В моей памяти с мучительной ясностью всплыли картины собственного прошлого. Этап. Бесконечный серый путь по замерзшей земле. Голод, который грыз внутренности так, что хотелось выть. Холод, от которого ломило кости и темнело в глазах. Унижение. И вечная, мелкая, подлая вороватость начальства.
Я остановился у окна и сжал кулаки так, что ногти впились в ладони. Начальник тюрьмы не просто вор. Он — воплощение той самой системы, которая паразитирует на самых бесправных. Он — та самая мразь, что отбирает последний кусок хлеба у каторжника и последнюю надежду у сироты.
«Мрази… — пронеслось у меня в голове. — Такие мрази существуют. Готовые обворовать самых беззащитных — сирот. И прикрыться для этого трудом других несчастных — арестантов, у которых крадут последний кусок хлеба».
— Курила, я тебя умоляю, только не делай глупостей! — Изя, видя мое состояние, испуганно подался вперед. Он, видимо, решил, что я сейчас схвачу револьвер и побегу вершить суд. — Я понимаю, ты зол, я сам готов разорвать этого поца на куски! Мы этим шлемазлам все волосы повыдергиваем, они еще не знают, с кем связались! Но не надо сейчас бежать и бить ему морду. Это ничего не решит!

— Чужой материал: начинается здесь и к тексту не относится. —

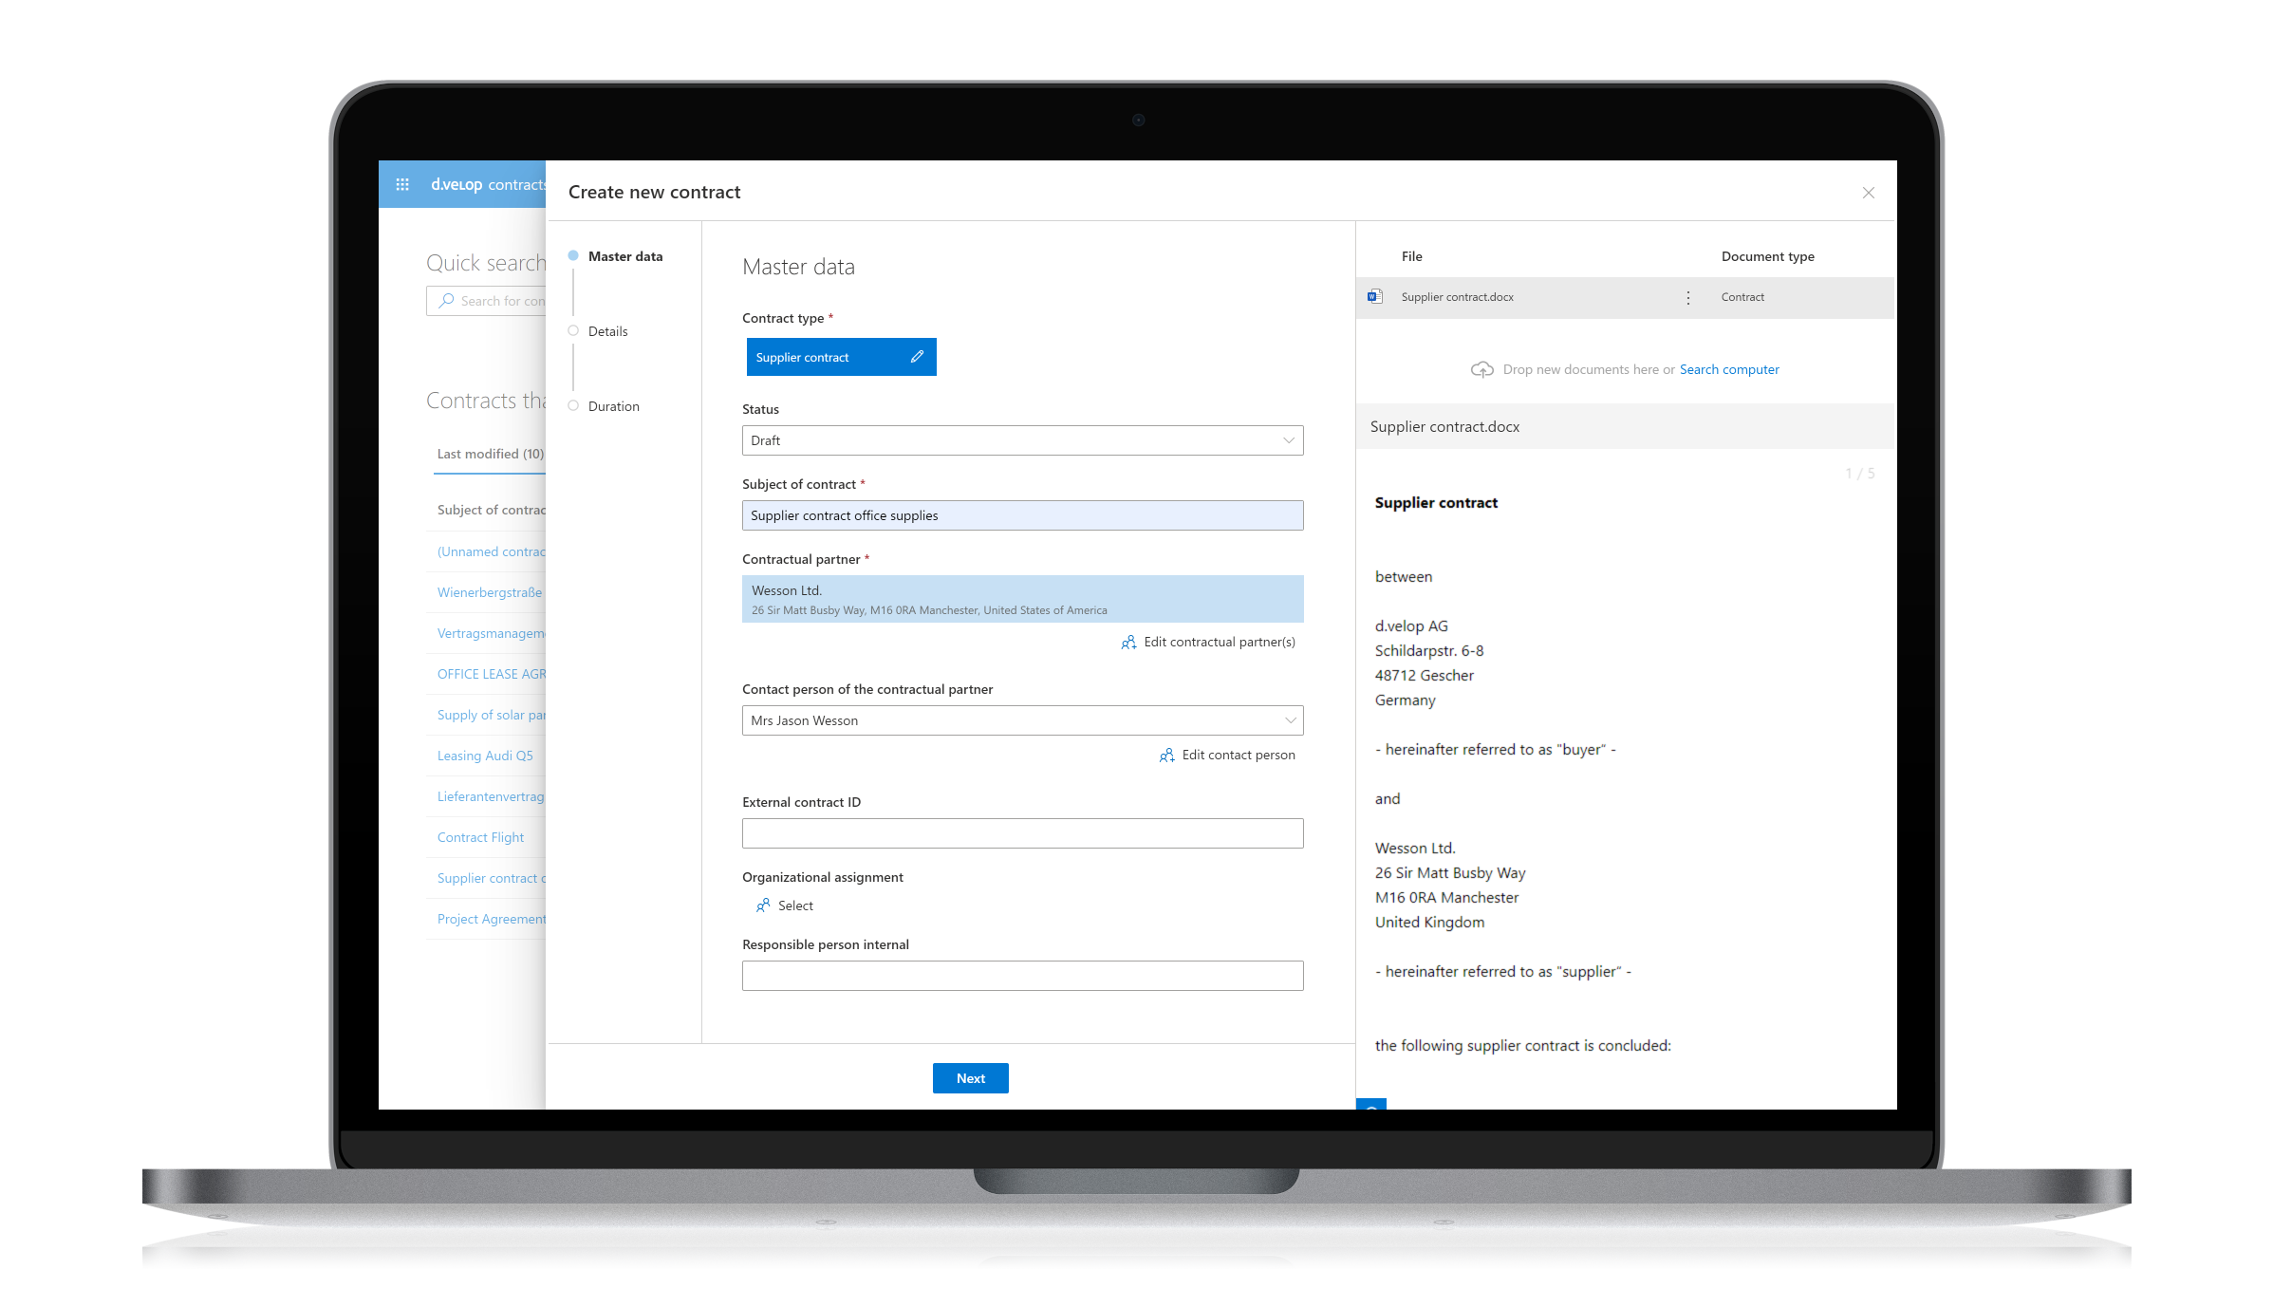Click the Subject of contract input field
Image resolution: width=2273 pixels, height=1307 pixels.
pos(1022,515)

Рекунов, сидевший до этого неподвижно в углу, молча поднял на меня свои холодные, бесцветные глаза. Он ничего не советовал, не лез с вопросами. Просто ждал, и я знал, что он готов помочь.
— Нет, — сказал я, и они оба удивленно посмотрели на меня. — Простая расправа — это слишком мелко. Вырвать у него деньги — это не решение. На его место придет другой такой же. Я устрою такое, что многие годы некоторым еще икаться будет.

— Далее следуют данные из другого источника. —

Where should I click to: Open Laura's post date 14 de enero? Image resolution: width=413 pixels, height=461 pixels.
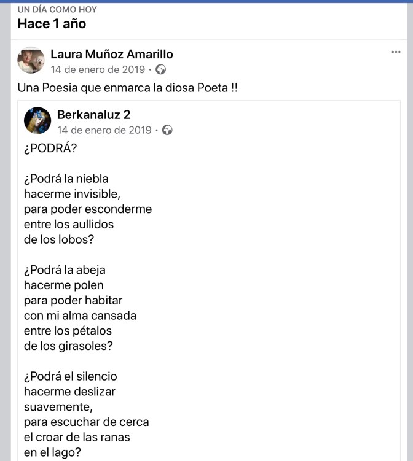[98, 70]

Я встал и начал мерить шагами комнату. План рождался прямо на глазах, четкий и безжалостный.
— Мы запустим каток. Настоящий каток правосудия, который раздавит не только его. Ты прав, Изя. Бить морду будет слишком мелко. Этот начальник тюрьмы — чиновник. А у каждого чиновника есть грехи. Долги, любовницы, взятки… Даю тебе день. Поговори с местными. Я хочу знать о нем все.